What the exercise asks:
Write out the material word for word, starting with the line that contains "The image size is (584, 526)." and continuing through the end of the material. Leave the pictures out.

[Extracted material]
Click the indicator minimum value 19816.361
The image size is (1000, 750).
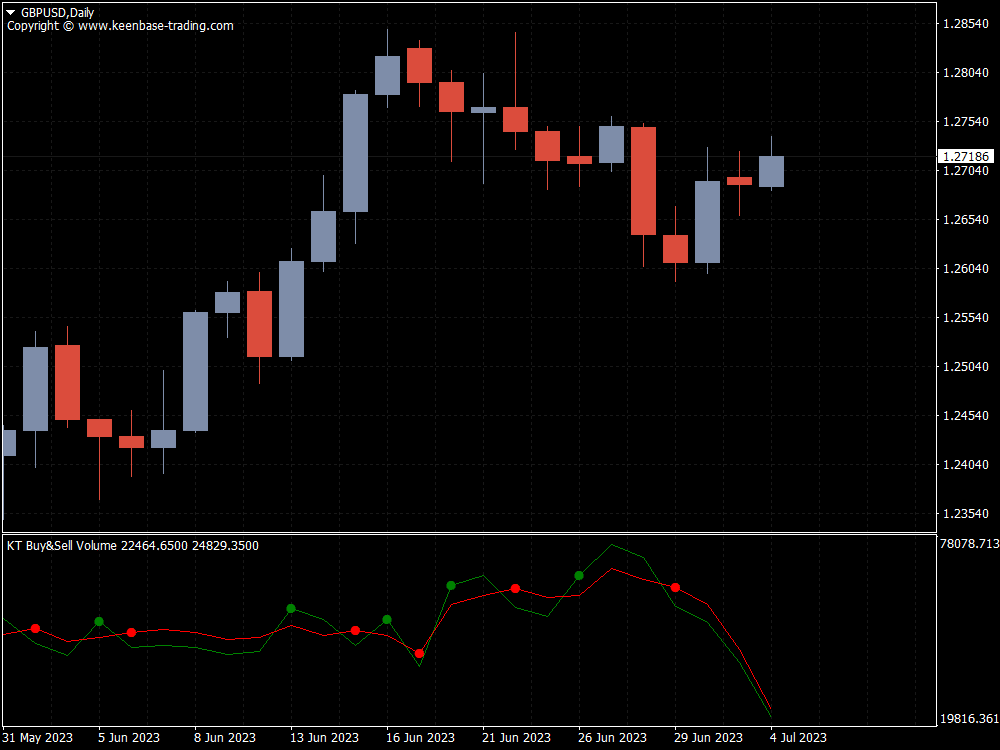(965, 717)
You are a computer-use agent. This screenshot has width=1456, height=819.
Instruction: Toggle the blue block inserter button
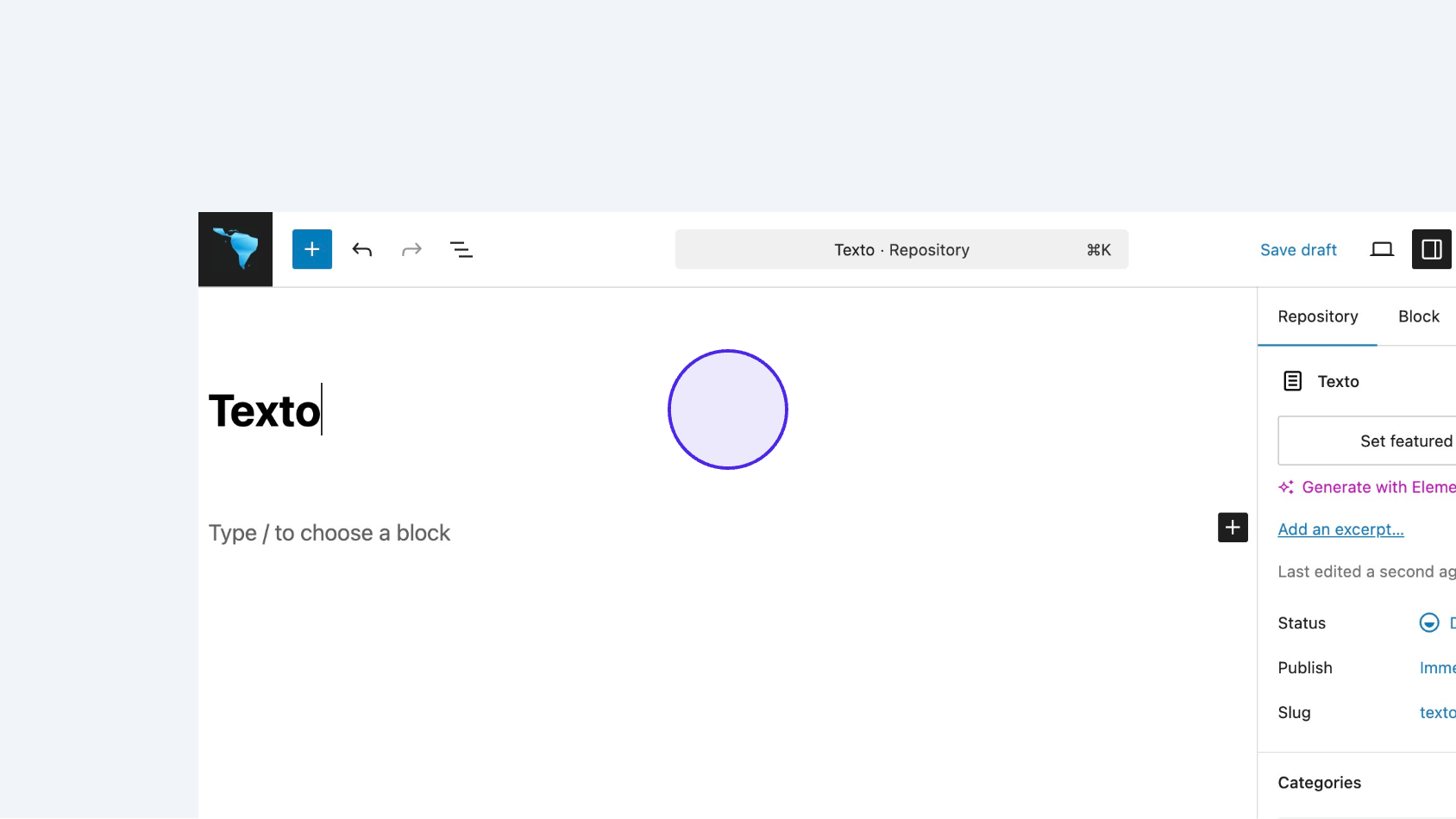[x=311, y=249]
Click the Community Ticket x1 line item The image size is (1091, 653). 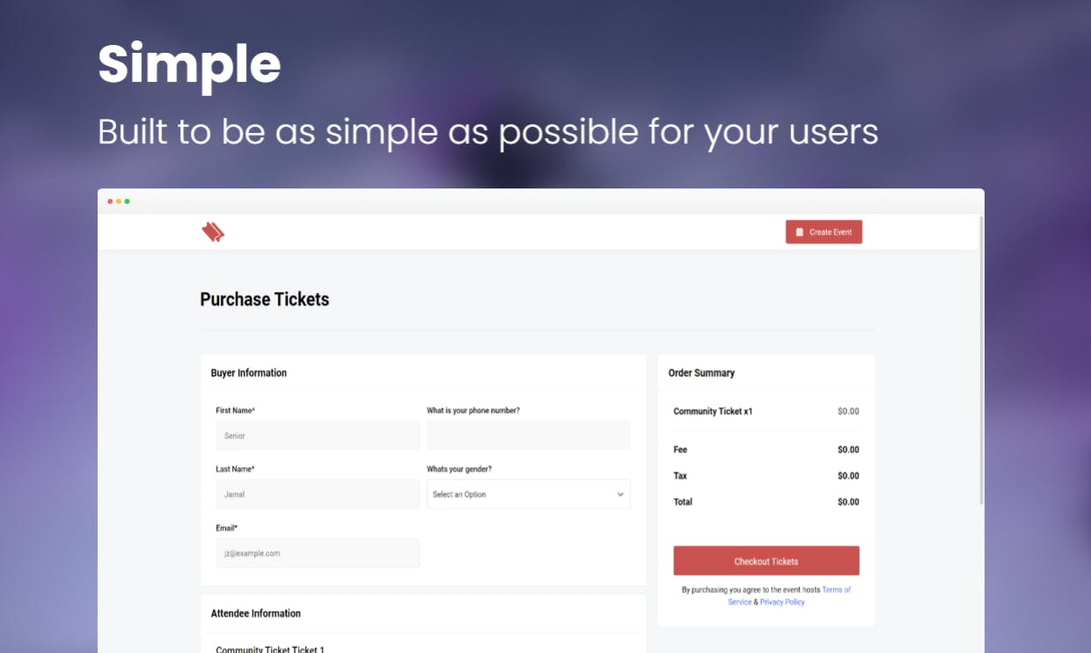point(713,411)
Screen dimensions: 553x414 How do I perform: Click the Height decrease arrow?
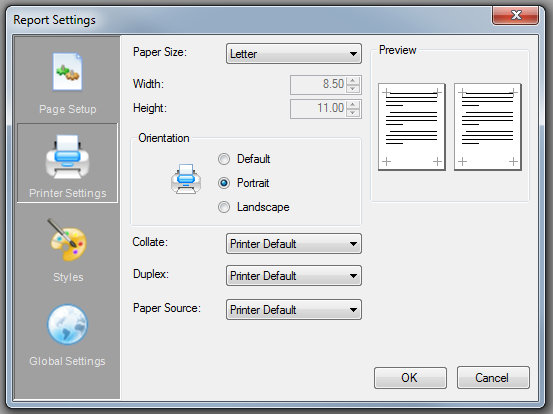353,113
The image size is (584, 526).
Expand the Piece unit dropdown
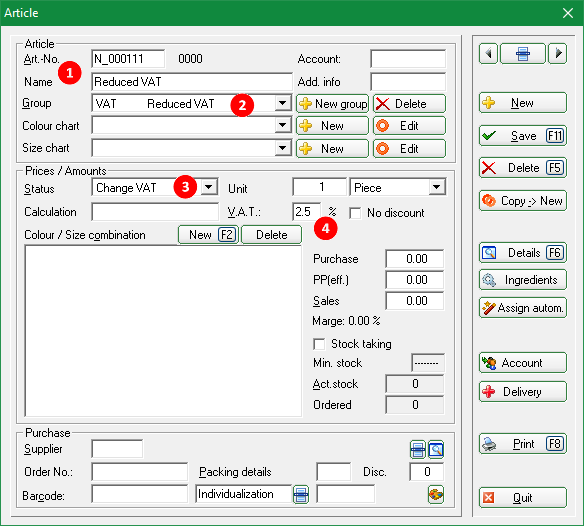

Worked answer:
The image size is (584, 526).
Expand the Piece unit dropdown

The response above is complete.